The Observer congratulates Gov. Andrew Cuomo for appointing Steven M. Cohen to the Board of the Port Authority. Mr. Cohen will provide an independent and intelligent source of ideas and insights, which the Board currently lacks in sufficient supply. As a former top lieutenant both in the governor’s mansion and when the governor served as attorney general, Mr. Cohen deeply understands both Andrew Cuomo and how government works. But he is also his own man. In fact, Mr. Cohen’s absence in Albany—he now serves as general counsel at the investment firm MacAndrews & Forbes Inc. and functions as something of a consigliere to Ronald O. Perelman—has been keenly felt as there seems to be a shrinking pool of people strong enough to tell the governor when he’s gone off the rails.
As the son of Herb Cohen, the author of You Can Negotiate Anything, Mr. Cohen is known for his aggressive style in getting to yes. (He once aptly summarized the Cuomo administration by saying “We operate at two speeds here: Get along and kill.”) And as one of New York’s six representatives on the Board of the PANYNJ, he’ll find plenty of projects that desperately need yessing.

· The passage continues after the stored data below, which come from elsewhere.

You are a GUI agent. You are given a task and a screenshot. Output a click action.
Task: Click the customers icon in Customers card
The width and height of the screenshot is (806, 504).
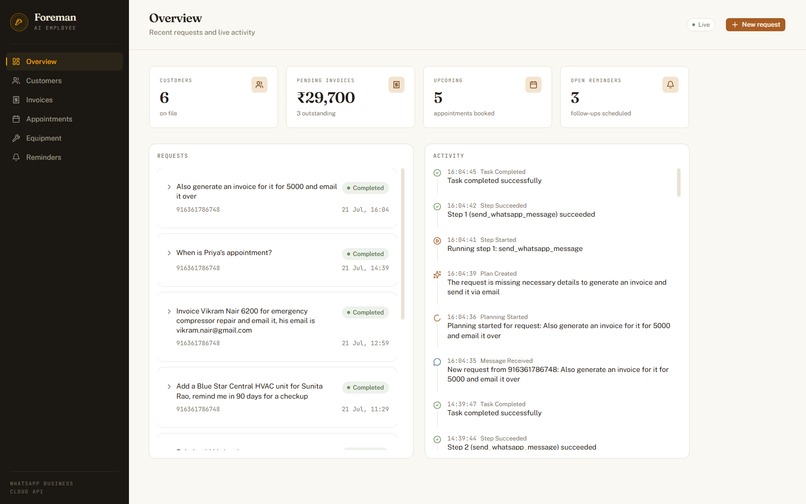coord(259,84)
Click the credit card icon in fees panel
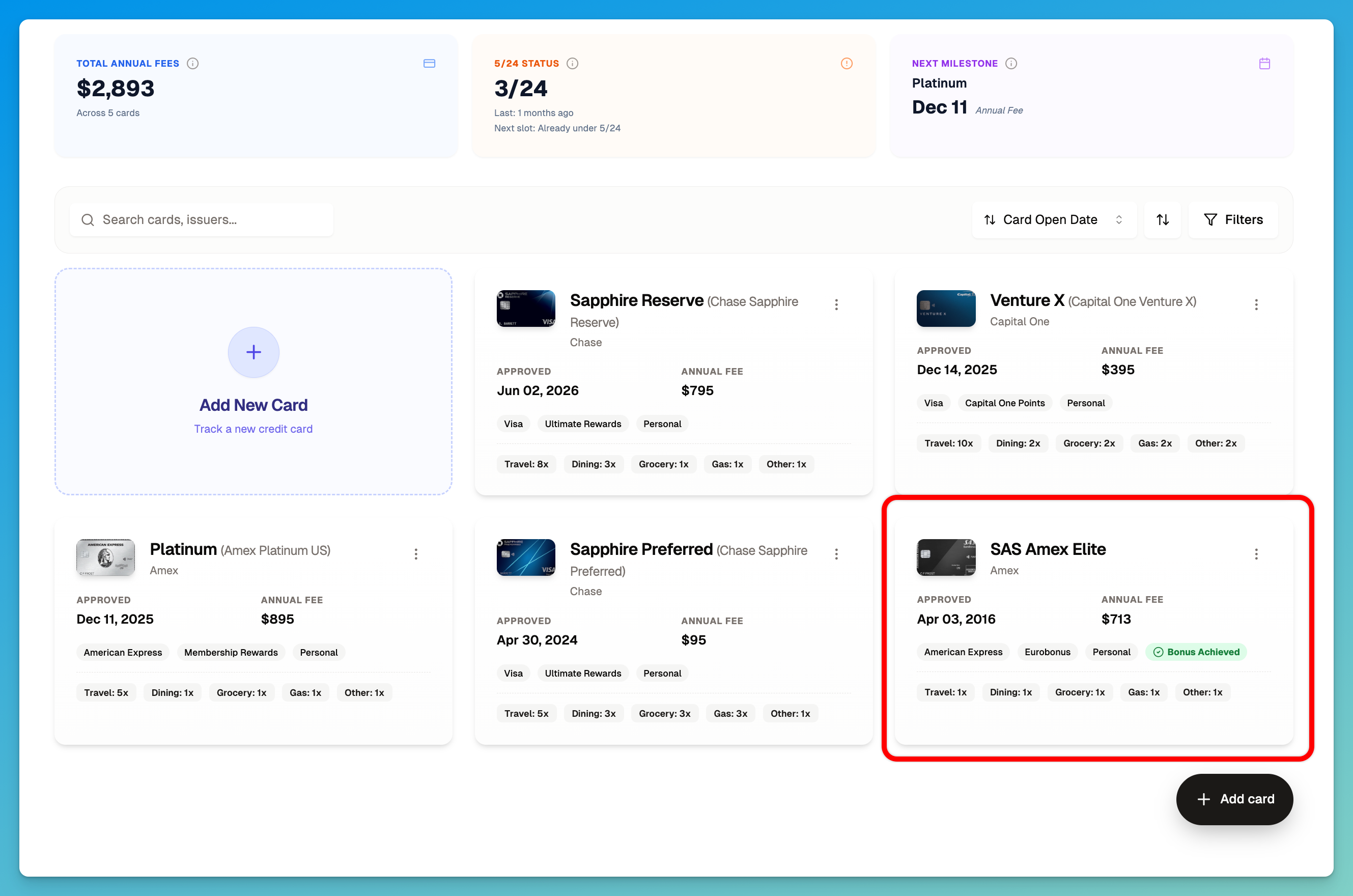1353x896 pixels. 429,64
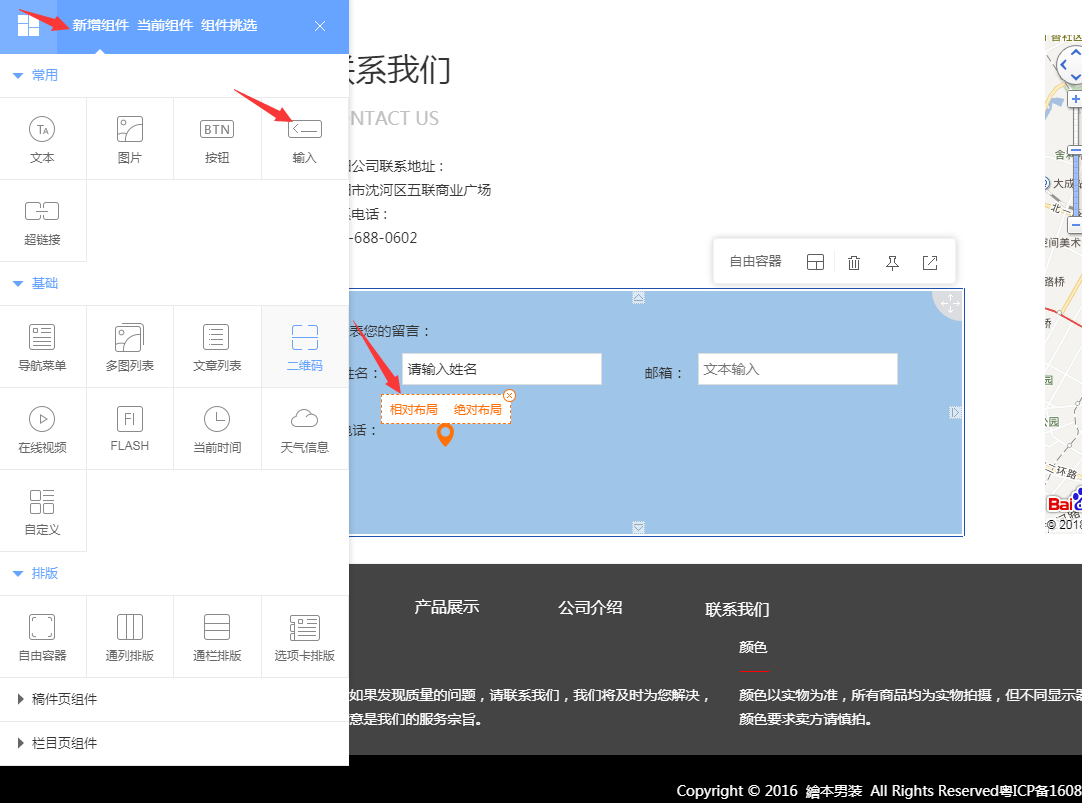The height and width of the screenshot is (803, 1082).
Task: Switch to the 当前组件 tab
Action: pyautogui.click(x=165, y=25)
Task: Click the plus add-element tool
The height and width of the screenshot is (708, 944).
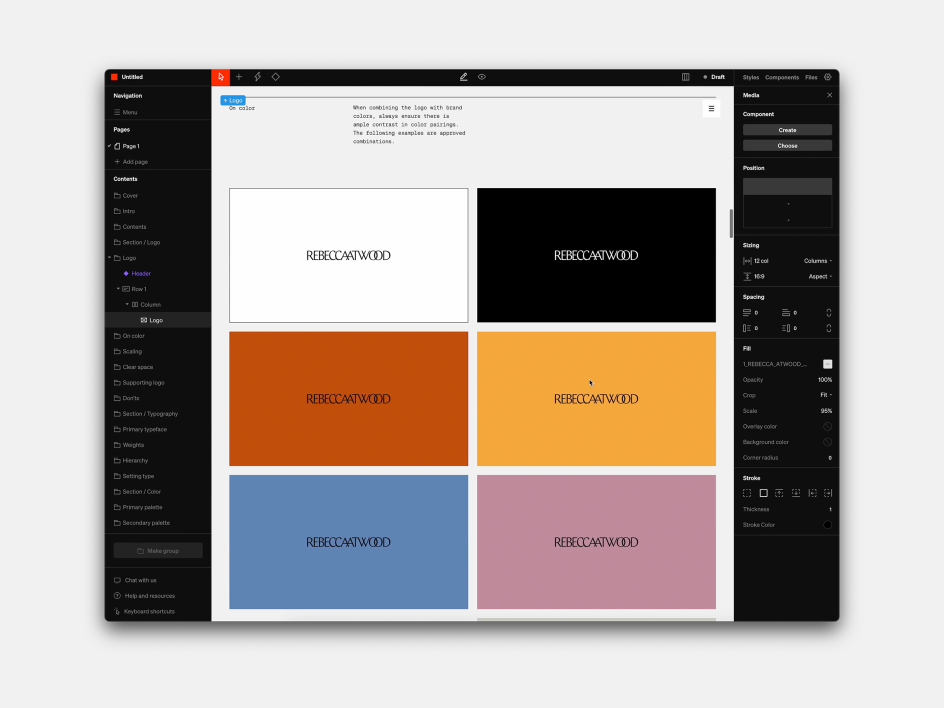Action: (239, 77)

Our region benefits greatly by having three major airports, and La Guardia’s failings owe far more to decades of neglect than to anything inherently unsolvable about the airport itself.
For starters, we urge the Board to choose a contractor to rebuild LaGuardia’s Central Terminal. There is no excuse for further delay; Gov. Cuomo’s effort to impose a design competition in the selection process has been foolish and has added needless delay and meddling.
LaGuardia Airport serves 27 million passengers a year; its proximity to Manhattan’s central business district and to Westchester and Connecticut makes it a superb asset for business travel in and out of the region. The New York Times recently published an irresponsible op-ed calling for LaGuardia to be closed. Yes, the airport is a disappointment bordering on a disaster. Vice President Joe Biden’s comparison of La Guardia to traveling “in a third-world country” was sadly accurate.
But our region benefits greatly by having three major airports, and La Guardia’s failings owe far more to decades of neglect than to anything inherently unsolvable about the airport itself.
Additional priorities should include restarting talks on adding another tunnel under the Hudson and pursuing an idea broached during the Bloomberg administration that would swap the city’s ownership interest in the two NYC airports in exchange for getting the PA out of the World Trade Center buildings, where it really has no business.
With the World Trade Center and its associated PATH boondoggle finally coming on-line, the PANYNJ can turn its full attention to creating world-class airports befitting a world-class city. Steve Cohen is a strong stride in the right direction.